Nothing concentrates your mind like a possible demise
It’s been “interesting” around the world lately hasn’t it?
My better half and I were in Florida when the COVID news began to roll across my feeds. And to be honest, I wasn’t as concerned as I might have been reading the European and U.S. news. But when our Canadian news feed lit up with the utter seriousness of this, we started paying attention.
Our Prime Minister began talking about the border and how serious this problem was. The word came that Canada was thinking of tightening the US/Canada border.
We looked at each other and began packing. Twenty four hours later we were on the road home to Canada.
The U.S. is intensely partisan
The U.S. wasn’t prepared for this virus nor showed any inclination to discuss this in any way other than the intensely partisan system that has come to characterize U.S. politics.
The rationale was quite simple.
If I had to get this disease, where did I want to go to the hospital? In the U.S. which was still downplaying the scenario or in Canada which wasn’t.
Where was I the most comfortable I’d get treatment or diagnosis if needed? The U.S. President was — at that time — running down the existence and seriousness of this virus and the U.S. systems were in chaos. (No political commentary — simply a reflection of the facts on the ground.)
I have travel medical insurance but it has limits. I quickly realized a ten-day stay in a U.S. emergency ward could run through that insurance fairly quickly given I’d be paying a full load with no discounts. That’s assuming I could even get admitted if I wasn’t on the leading edge of the illness curve.
Two 13-hour driving days later, we pulled into our driveway. And we went into immediate 14-day isolation. This is — as I write — day 7.
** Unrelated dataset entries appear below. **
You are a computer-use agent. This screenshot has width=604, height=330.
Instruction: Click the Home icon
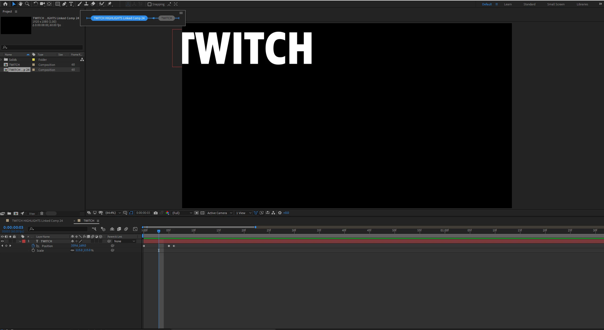coord(5,4)
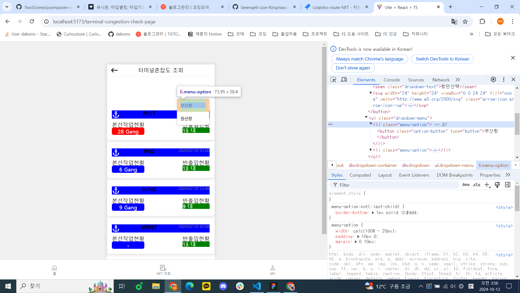Viewport: 520px width, 293px height.
Task: Click the #ddd color swatch
Action: coord(403,213)
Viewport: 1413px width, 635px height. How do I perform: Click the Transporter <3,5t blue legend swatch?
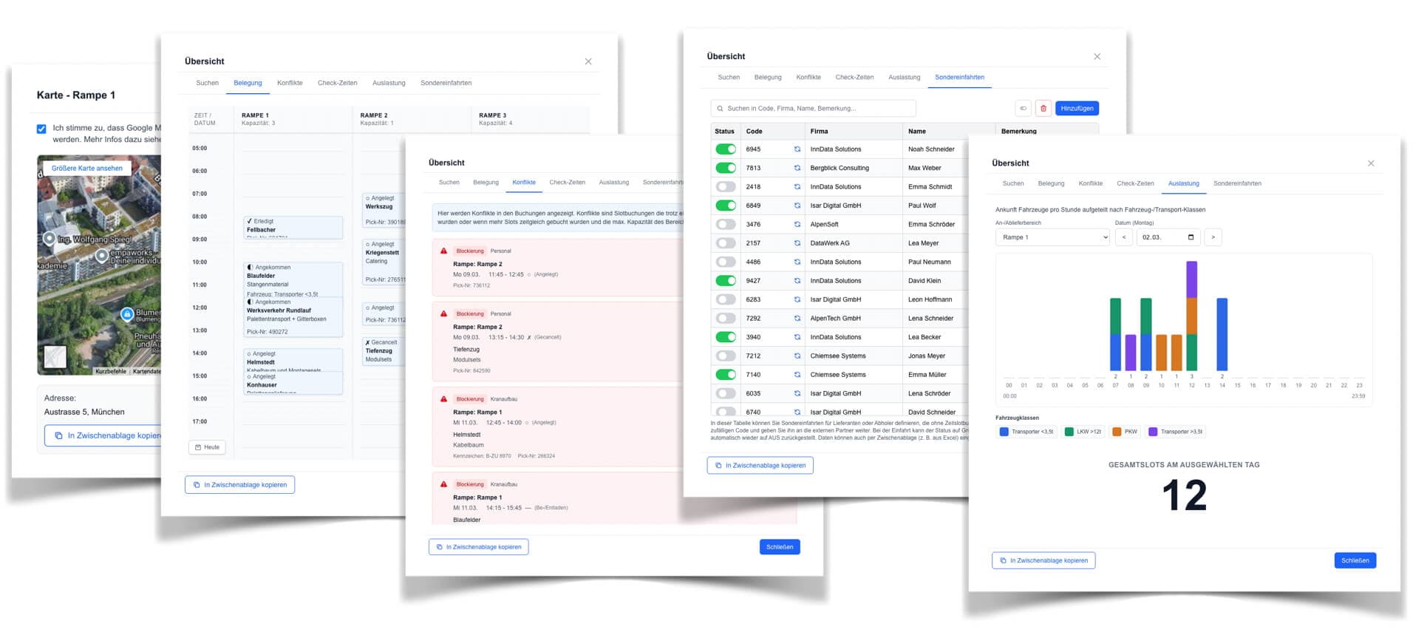[x=1004, y=432]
If this were to be my last day
A while ago, I wrote about what I’d do if this was my last day.
I’m healthy. But I decided this indeed might be my last day (or week or ?) There’s no telling — given my age — how I’d react if/when I went down with this virus.
Several Projects Are Worth Doing
The first is online.
I’m moving my gardening posts back to a dedicated site. This makes every one of them freely available to folks who may want to grow all their own food this summer. There will be no restrictions about membership or any other reason for being behind a paywall.
I’ll have a full vegetable how-to list republished within the next week.
The comments forms are all active (May 2020) so folks can ask questions.
The others ways to spend my days are offline.
I’m home and this means…
I have a pile of stone and my carving tools so I’m going to enjoy myself with a hammer and chisel doing a few projects I’ve been putting off.
When the weather warms up, I’m going to rebuild my sweetheart’s vegetable garden so she can enjoy herself out there. (We have to move it because a tree got too big and shaded out the garden.)
But for the moment, I’m locked into a project to help folks feed themselves this summer.
And that strikes me as something worth doing — even if it were among my last writing projects.